Locate the line that contains "Accept (968, 2535)" in the entries below, then repeat it and every following line through the line that contains "Duty of Disclosure (154, 2221)", exactly, and no others.

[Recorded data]
────────────────────────────────────────
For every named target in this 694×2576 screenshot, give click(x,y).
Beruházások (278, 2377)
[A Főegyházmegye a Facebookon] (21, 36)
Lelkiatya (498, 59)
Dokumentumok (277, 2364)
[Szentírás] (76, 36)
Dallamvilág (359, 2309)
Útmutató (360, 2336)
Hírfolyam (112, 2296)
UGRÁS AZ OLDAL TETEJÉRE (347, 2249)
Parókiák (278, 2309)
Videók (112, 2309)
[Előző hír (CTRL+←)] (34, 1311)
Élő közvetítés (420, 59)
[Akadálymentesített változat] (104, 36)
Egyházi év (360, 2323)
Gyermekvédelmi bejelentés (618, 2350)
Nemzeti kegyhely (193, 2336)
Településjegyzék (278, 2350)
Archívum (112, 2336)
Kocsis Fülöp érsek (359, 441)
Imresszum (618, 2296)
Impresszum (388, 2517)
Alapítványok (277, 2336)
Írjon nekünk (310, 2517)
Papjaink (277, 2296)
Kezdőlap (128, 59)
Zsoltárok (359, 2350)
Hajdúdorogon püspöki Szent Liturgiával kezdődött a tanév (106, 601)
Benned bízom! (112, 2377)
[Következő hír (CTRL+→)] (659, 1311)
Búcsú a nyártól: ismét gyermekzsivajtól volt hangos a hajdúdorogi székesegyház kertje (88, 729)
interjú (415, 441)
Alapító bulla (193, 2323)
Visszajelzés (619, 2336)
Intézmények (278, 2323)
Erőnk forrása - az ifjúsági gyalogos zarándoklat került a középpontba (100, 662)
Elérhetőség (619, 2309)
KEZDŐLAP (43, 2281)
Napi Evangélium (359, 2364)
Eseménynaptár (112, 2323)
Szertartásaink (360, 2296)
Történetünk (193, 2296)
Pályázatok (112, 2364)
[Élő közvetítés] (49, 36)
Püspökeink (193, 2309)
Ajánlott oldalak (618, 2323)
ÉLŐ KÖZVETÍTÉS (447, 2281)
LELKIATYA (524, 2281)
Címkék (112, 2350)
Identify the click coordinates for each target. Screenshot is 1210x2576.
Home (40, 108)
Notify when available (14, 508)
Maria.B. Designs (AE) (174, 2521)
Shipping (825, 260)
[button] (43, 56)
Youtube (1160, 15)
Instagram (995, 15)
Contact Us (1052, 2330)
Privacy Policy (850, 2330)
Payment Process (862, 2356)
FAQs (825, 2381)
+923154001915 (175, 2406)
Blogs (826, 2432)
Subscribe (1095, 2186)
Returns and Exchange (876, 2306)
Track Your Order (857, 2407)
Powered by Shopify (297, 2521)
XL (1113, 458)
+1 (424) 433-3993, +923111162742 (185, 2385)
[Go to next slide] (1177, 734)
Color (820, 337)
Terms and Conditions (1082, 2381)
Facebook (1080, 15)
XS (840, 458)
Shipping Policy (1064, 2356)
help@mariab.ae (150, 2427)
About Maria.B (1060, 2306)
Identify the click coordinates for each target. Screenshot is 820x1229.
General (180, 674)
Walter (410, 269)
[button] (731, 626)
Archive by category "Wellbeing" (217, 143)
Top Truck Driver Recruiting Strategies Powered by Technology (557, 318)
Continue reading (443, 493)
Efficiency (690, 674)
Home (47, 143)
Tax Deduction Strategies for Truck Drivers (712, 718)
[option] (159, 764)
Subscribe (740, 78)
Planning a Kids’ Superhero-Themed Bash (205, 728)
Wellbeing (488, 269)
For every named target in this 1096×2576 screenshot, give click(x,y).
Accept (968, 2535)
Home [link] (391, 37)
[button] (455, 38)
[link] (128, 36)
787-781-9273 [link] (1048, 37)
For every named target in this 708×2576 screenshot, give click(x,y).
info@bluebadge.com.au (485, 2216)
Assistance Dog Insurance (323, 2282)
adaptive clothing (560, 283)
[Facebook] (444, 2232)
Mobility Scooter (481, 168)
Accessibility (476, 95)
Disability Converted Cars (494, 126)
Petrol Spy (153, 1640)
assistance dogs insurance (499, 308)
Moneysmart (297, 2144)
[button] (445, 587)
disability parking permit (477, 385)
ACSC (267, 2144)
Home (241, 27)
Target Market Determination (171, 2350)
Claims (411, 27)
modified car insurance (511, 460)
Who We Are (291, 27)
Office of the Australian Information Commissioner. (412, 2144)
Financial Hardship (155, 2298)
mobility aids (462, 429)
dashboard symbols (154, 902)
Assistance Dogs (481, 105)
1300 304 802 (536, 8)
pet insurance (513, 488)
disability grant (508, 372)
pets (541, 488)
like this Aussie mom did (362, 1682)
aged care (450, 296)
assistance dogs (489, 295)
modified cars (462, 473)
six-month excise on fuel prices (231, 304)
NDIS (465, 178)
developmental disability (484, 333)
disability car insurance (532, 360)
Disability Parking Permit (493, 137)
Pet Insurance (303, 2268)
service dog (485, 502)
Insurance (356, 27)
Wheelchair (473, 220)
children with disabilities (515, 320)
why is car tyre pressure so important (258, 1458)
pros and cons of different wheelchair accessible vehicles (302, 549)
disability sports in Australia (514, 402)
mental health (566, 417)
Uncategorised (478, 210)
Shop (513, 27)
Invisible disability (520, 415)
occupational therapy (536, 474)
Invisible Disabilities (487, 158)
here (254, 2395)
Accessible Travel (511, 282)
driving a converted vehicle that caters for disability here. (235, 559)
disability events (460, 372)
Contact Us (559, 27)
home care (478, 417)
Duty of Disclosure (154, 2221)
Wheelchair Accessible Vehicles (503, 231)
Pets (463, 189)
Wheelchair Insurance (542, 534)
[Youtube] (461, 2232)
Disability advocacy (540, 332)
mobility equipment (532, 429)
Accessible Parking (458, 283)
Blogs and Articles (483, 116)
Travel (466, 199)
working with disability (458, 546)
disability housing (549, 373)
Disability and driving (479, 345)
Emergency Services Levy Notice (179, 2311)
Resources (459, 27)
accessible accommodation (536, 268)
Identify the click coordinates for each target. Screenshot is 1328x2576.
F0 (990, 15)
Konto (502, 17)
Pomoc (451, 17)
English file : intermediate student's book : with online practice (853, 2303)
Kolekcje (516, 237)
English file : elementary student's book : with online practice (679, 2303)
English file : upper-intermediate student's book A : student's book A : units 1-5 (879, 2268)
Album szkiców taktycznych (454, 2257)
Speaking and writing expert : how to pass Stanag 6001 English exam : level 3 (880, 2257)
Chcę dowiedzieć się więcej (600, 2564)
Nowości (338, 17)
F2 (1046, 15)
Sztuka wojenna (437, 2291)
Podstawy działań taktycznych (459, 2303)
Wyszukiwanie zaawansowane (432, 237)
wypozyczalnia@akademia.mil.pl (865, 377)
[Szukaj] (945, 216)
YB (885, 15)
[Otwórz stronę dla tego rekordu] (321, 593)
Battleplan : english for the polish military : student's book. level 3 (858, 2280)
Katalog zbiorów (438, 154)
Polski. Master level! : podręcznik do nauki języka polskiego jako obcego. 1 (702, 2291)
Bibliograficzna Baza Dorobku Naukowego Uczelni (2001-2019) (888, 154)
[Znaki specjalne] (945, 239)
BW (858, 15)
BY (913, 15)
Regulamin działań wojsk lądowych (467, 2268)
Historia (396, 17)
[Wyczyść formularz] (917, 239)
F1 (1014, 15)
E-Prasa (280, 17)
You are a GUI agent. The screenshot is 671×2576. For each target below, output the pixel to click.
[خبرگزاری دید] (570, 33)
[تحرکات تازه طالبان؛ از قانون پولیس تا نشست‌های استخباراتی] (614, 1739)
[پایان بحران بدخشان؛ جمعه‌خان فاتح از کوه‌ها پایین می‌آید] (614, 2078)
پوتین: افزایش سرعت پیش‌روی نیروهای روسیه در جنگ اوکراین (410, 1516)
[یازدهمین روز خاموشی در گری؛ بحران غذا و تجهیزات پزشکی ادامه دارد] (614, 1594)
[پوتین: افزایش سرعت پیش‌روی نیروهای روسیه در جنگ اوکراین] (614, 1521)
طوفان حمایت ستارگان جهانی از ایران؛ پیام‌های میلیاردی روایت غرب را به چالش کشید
────────────────────────────────────────
Solved exercise →
Accept (968, 2535)
Home [link] (391, 37)
[button] (455, 38)
[link] (128, 36)
787-781-9273 [link] (1048, 37)
For every named target in this 708×2576 screenshot, give click(x,y).
info@bluebadge.com.au (485, 2216)
Assistance Dog Insurance (323, 2282)
adaptive clothing (560, 283)
[Facebook] (444, 2232)
Mobility Scooter (481, 168)
Accessibility (476, 95)
Disability Converted Cars (494, 126)
Petrol Spy (153, 1640)
assistance dogs insurance (499, 308)
Moneysmart (297, 2144)
[button] (445, 587)
disability parking permit (477, 385)
ACSC (267, 2144)
Home (241, 27)
Target Market Determination (171, 2350)
Claims (411, 27)
modified car insurance (511, 460)
Who We Are (291, 27)
Office of the Australian Information Commissioner. (412, 2144)
Financial Hardship (155, 2298)
mobility aids (462, 429)
dashboard symbols (154, 902)
Assistance Dogs (481, 105)
1300 304 802 (536, 8)
pet insurance (513, 488)
disability grant (508, 372)
pets (541, 488)
like this Aussie mom did (362, 1682)
aged care (450, 296)
assistance dogs (489, 295)
modified cars (462, 473)
six-month excise on fuel prices (231, 304)
NDIS (465, 178)
developmental disability (484, 333)
disability car insurance (532, 360)
Disability Parking Permit (493, 137)
Pet Insurance (303, 2268)
service dog (485, 502)
Insurance (356, 27)
Wheelchair (473, 220)
children with disabilities (515, 320)
why is car tyre pressure so important (258, 1458)
pros and cons of different wheelchair accessible vehicles (302, 549)
disability sports in Australia (514, 402)
mental health (566, 417)
Uncategorised (478, 210)
Shop (513, 27)
Invisible disability (520, 415)
occupational therapy (536, 474)
Invisible Disabilities (487, 158)
here (254, 2395)
Accessible Travel (511, 282)
driving a converted vehicle that caters for disability here. (235, 559)
disability events (460, 372)
Contact Us (559, 27)
home care (478, 417)
Duty of Disclosure (154, 2221)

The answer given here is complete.